The most common type of burglar bar. Standard indoor burglar bars are usually between 9 & 12mm thick. Outdoor steel bars (spanish bars) are often between 12 & 14mm thick. Most bar types are hollow tubes, though more expensive varieties can be purchased (and are often done so by factories, large industrial buildings, etc.) that are solid.

Pros: Cutting with a hacksaw can be a noisy method of obtaining entry. Steel is a highly visible deterrent. It is not susceptable to certain types of burning.

Cons: Cutting may be done at a single point, after which the bar can be permanently bent out of place to allow a wide opening. Thinner bars are easily bent apart by hand & remain in that position, allowing a wide opening. Time taken, depending on the strength of the intruder can take a few minutes or longer. Steel bars are often spaced over the 120mm safety standard, thus allowing wider gaps for entry. Outdoor installations are highly susceptable to tampering.

Polycarbonate bars come at thicknesses of 5 – 6mm and are 30mm wide. They are spaced for safety at 120mm apart, or narrower.

Pros: Apart from aesthetics, polycarbonate bars are highly resistant to high levels of impact. Higher flexibility allows for greater impact resistance. Bars cannot be permanently bent out of shape, and cutting into them at a single point will cause bars to constantly flap back into place (sawing a large piece out of the bar will prevent this). Bars are installed on inside, limiting opportunities for tampering. Bars are installed individually, forcing intruders to remove them one at a time.

Cons: Sawing into material is slightly quieter than with other bars. Butane lighters can be used to weaken bars at a single point. Less of a visual deterrent.

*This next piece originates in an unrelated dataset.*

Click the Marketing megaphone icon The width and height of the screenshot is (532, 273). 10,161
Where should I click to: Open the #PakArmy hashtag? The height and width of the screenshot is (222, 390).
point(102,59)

Aluminium tubing can be installed similarly to polycarbonate bars (riveted/screwed individually) or part of a larger frame with fewer installation points. Tubes are hollow & come in thicknessess of 9-12mm squared.

Pros: Slightly more noisy to cut with a hacksaw. Installed on inner side of window, allowing less opportunity for tampering. Visible deterrent. Not easily burned with a standard butane lighter.

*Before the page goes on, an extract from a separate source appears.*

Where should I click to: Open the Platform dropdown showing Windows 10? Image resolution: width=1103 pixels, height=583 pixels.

Cons: Faster to cut through than polycarbonate or steel. Bars are set at wider distances apart than polycarbonate, allowing for entry without bending or cutting. Once cut, can be permanently bent to allow a wide entry space. Can be bent out of place by hand. Easier to kick/beat out of place than other burglar bars.


All burglar bars can be burned with a simple blowtorch, but polycarbonate is more susceptible to burning with butane lighters. While this may seem alarming because they are easy to come by, we will list the benefits & hindrances to using this procedure to gain entry to a property.

Please note that, as with every type of burglar bar used, a whole & comprehensive system of burglar preventives is required. Alarms, perimeter security & personal vigilence is required. Any type of burglar bar can be penetrated, given enough time & freedom. Burglar bars are always your last barrier to entry & your personal security is reliant on a network of security measures working together to protect your home & family.

If your burglar bars are installed on the inside of your windows, your windows are kept closed while you are out of the house (and not able to hear or smell attempts to break through them), then your burglar bars are safer from attempts to tamper with them.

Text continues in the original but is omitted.